Ce texte devrait rassembler une majorité de notre assemblée, et je m’en réjouis. Il a simplement pour but – je voudrais rassurer Mme Blandin, mais je crains malheureusement de ne pas y parvenir – d’expliciter que le principe de précaution est aussi un principe d’innovation. Si cela peut paraître superfétatoire, c’est précisément parce que, au fil du temps, la lecture qu’en ont faite nos concitoyens n’est pas celle qu’a voulue le législateur voilà une dizaine d’années. Le temps a passé ; nous sommes, selon moi, dans notre rôle de législateur en apportant un éclairage sur ce principe, qui est aussi un principe d’inaction.
Je déplore, tout comme Mme la secrétaire d’État – M. Raoul a aussi succinctement évoqué ce problème – que le débat public n’ait pas, en France, le même succès que dans les démocraties d’Europe du nord. Nous avons essayé de le susciter, voilà plus d’une dizaine d’années, avec le député Jean-Yves Le Déaut. La société française est réticente à ce type de débats, que ce soit sur les biotechnologies ou sur les nanotechnologies, et c’est dommage, parce que nous aurions ainsi évité bien des erreurs et des pertes de temps.
Je suis surpris, madame la secrétaire d’État, que vous considériez que, au travers de ce texte, nous envoyions un message négatif aux chercheurs. Je côtoie des chercheurs – sans doute beaucoup moins que vous. Je suis en relation depuis plusieurs années avec l’actuelle secrétaire perpétuelle de l’Académie des sciences, avec laquelle j’ai partagé la première réflexion sur l’évolution négative de la perception du principe de précaution par nos concitoyens, en vue justement de le clarifier et d’en faire aussi un principe d’innovation. Je puis donc vous dire que les chercheurs, les entreprises, les hommes et les femmes qui, au sein des entreprises, font de la recherche et du développement attendent cet éclairage.
Il est vrai, je suis d’accord sur ce point avec le doyen Gélard, que la jurisprudence n’a pas maltraité le principe de précaution. Toutefois, nous devons apporter un éclairage. Si ce débat n’avait que cette seule finalité – j’espère, madame Blandin, qu’il en aura bien d’autres –, il aurait atteint son but. Cette discussion aura en outre permis d’adresser un message au Gouvernement, aux chercheurs, aux chefs d’entreprise, sur ce que pense et veut la représentation nationale.

#### Consigne donnée
Poursuivez l'intervention sur le principe de précaution à partir du point où elle s'interrompt.

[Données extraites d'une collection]
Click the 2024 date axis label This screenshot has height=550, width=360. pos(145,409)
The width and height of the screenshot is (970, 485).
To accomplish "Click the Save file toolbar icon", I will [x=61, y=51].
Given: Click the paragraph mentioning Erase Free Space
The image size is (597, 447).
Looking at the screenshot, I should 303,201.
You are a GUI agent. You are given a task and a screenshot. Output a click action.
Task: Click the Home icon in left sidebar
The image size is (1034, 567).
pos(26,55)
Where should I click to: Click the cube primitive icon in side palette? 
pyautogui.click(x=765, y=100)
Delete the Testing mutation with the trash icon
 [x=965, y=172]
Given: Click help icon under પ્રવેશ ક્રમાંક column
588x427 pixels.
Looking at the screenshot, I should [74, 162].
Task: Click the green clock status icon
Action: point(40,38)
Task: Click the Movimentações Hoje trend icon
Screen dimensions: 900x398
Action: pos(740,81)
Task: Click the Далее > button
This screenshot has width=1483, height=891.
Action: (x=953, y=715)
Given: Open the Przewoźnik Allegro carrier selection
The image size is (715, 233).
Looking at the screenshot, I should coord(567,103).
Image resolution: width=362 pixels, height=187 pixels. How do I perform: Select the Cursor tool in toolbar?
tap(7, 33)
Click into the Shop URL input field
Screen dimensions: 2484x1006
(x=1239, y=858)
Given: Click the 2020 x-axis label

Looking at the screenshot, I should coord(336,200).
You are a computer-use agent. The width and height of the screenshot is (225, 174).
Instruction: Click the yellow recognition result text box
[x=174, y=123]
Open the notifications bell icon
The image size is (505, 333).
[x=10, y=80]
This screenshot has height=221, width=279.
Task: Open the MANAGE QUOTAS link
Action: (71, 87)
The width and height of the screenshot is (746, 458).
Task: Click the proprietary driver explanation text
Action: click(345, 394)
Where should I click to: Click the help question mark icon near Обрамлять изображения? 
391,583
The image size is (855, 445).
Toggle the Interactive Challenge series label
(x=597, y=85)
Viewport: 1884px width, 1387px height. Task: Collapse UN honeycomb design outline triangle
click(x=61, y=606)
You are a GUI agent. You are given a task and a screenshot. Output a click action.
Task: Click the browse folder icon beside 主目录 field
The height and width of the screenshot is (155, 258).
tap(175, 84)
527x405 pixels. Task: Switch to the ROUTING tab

#### Réponse attendue
J’invite donc le Président de la République à considérer cette proposition de loi constitutionnelle, en cohérence tant avec les rapports de M. Gallois et de M. Attali, hier, et de M. Feretti, du Conseil économique, social et environnemental, aujourd'hui, qu’avec les recommandations de Mme Lauvergeon.
Madame la secrétaire d’État, vous dites que le Gouvernement veut développer la recherche et l’innovation. Eh bien, chiche ! Ce texte vous en donne l’occasion. J’ignore quel parcours lui sera réservé au-delà de son adoption par la Haute Assemblée, mais je souhaite vivement qu’il prospère.
Je ne suis pas un constitutionnaliste, encore moins un juriste, mais je sens confusément que nous avons besoin de dire à nos concitoyens et surtout aux chefs d’entreprise, qui sont les véritables créateurs de richesse de notre pays, que nous croyons à une écologie scientifique, dans laquelle les sauts technologiques permettent de conjuguer modernité et respect de l’environnement. C’est tout simplement la quintessence du développement durable ! À cet égard, je me réjouis de la prise de position de M. Raoul, avec lequel nous avons de grandes convergences de vues sur ce sujet comme sur certains autres, au-delà de nos différentes sensibilités politiques.
Pour conclure, je le répète, je souhaite que ce texte puisse prospérer au-delà du vote de notre assemblée, parce que la mondialisation, qui fait partie de notre quotidien, et ce sera encore davantage le cas demain, doit se vivre dans la modernité et dans le respect de l’environnement !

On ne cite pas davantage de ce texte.